» **Exercises to complete**
[A] Quote the part of the patch review that opens with the words containing "The earlier patch" and closes with "caller stays consistent?".
[B] Determine whether each statement below agrees with the patch review. Answer yes or no for each, citing the deciding words of the patch review verbatim.
(i) In the branch for -ENOMEM, mtip_rx_napi() returns 0.
(ii) When build_skb() fails, the page is passed to page_pool_recycle_direct().
(iii) When mtip_update_cbd() returns a nonzero value, the rx_packets counter is incremented.
[C] Answer these questions from the patch review:
(i) Which function's return value is assigned to pkts?
(ii) What size is passed to build_skb()?
(iii) What value is assigned to skb->offload_fwd_mark?

» **Document segment**
- - -

The earlier patch in the series left mtip_rx_napi() with:

    pkts = mtip_switch_rx(napi->dev, budget);
    if (pkts == -ENOMEM) {
            napi_complete(napi);
            writel(MCF_ESW_IMR_RXF | MCF_ESW_IMR_TXF, fep->hwp + ESW_IMR);
            return 0;
    }

Is that branch now unreachable, and should it be removed so the contract
between mtip_switch_rx() and its caller stays consistent?

[ ... ]

> +
> +		/* Get correct RX page */
> +		index = bdp - fep->rx_bd_base;
> +		page = fep->page[index];
> +		/* Process the incoming frame */
> +		pkt_len = bdp->cbd_datlen;
> +
> +		dma_sync_single_for_cpu(&fep->pdev->dev, bdp->cbd_bufaddr,
> +					pkt_len, DMA_FROM_DEVICE);
> +		net_prefetch(page_address(page));
> +		data = page_address(page);
> +
> +		if (fep->quirks & FEC_QUIRK_SWAP_FRAME)
> +			swap_buffer(data, pkt_len);
> +
> +		eth_hdr = (struct ethhdr *)data;
> +		mtip_atable_get_entry_port_number(fep, eth_hdr->h_source,
> +						  &rx_port);

[ ... ]

> +
> +		if (mtip_update_cbd(fep, bdp, index)) {
> +			pndev->stats.rx_dropped++;
> +			goto rx_processing_done;
> +		}
> +
> +		/* The packet length includes FCS, but we don't want to
> +		 * include that when passing upstream as it messes up
> +		 * bridging applications.
> +		 */
> +		skb = build_skb(page_address(page), PAGE_SIZE);
> +		if (unlikely(!skb)) {
> +			page_pool_recycle_direct(fep->page_pool, page);
> +			pndev->stats.rx_dropped++;
> +
> +			netdev_err_once(pndev, "build_skb failed!\n");
> +			goto rx_processing_done;
> +		}
> +
> +		skb_put(skb, pkt_len);      /* Make room */
> +		skb_mark_for_recycle(skb);
> +		skb->protocol = eth_type_trans(skb, pndev);
> +		skb->offload_fwd_mark = fep->br_offload;
> +		napi_gro_receive(&fep->napi, skb);
> +
> +		pndev->stats.rx_packets++;
> +		pndev->stats.rx_bytes += pkt_len;

[High]
Is the FCS actually being stripped here?

- - -

» **Given records**
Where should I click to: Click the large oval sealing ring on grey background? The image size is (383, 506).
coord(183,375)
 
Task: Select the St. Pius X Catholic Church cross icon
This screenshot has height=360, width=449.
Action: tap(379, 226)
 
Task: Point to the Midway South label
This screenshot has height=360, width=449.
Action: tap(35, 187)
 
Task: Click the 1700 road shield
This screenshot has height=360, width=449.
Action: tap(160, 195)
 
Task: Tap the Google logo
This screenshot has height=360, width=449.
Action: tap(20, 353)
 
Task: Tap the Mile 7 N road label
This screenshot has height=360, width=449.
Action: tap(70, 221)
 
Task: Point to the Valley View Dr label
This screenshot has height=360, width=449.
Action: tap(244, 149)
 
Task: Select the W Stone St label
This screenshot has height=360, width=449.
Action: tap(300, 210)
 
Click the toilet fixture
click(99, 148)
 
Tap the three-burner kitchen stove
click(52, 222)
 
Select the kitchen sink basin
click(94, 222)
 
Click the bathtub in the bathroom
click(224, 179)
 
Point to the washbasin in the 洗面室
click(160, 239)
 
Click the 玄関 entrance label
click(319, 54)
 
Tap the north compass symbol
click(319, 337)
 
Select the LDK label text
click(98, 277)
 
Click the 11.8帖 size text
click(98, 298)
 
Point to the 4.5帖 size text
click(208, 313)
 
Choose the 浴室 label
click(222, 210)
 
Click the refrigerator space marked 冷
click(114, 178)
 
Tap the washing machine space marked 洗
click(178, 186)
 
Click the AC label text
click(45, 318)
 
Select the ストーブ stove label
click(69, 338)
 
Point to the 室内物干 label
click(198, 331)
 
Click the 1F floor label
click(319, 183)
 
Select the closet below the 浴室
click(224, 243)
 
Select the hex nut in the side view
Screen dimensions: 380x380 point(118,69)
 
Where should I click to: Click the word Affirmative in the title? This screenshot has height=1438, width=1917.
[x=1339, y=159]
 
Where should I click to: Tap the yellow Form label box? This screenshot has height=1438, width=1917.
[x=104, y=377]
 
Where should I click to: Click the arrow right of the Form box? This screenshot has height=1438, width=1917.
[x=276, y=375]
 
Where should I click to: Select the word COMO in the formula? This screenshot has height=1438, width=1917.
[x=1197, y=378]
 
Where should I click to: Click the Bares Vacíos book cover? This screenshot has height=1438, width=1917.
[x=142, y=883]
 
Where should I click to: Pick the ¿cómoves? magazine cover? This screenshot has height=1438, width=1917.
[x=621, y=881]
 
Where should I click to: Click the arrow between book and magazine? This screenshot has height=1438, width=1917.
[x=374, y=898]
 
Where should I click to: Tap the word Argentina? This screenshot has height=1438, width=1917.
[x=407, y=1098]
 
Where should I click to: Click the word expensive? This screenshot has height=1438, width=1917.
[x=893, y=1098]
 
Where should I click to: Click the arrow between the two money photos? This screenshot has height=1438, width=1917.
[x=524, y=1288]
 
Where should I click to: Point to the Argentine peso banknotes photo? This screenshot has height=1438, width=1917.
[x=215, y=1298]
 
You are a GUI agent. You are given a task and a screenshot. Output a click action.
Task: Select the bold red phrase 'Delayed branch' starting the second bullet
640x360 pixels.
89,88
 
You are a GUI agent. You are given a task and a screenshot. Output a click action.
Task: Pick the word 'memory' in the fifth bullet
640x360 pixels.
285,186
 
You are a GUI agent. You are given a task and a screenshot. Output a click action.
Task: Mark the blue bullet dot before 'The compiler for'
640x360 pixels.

- - -

» **Results of the exercise**
[A]
The earlier patch in the series left mtip_rx_napi() with:

    pkts = mtip_switch_rx(napi->dev, budget);
    if (pkts == -ENOMEM) {
            napi_complete(napi);
            writel(MCF_ESW_IMR_RXF | MCF_ESW_IMR_TXF, fep->hwp + ESW_IMR);
            return 0;
    }

Is that branch now unreachable, and should it be removed so the contract
between mtip_switch_rx() and its caller stays consistent?

[B]
(i) Yes: "return 0;"
(ii) Yes: "page_pool_recycle_direct(fep->page_pool, page);"
(iii) No: "pndev->stats.rx_dropped++;"

[C]
(i) mtip_switch_rx()
(ii) PAGE_SIZE
(iii) fep->br_offload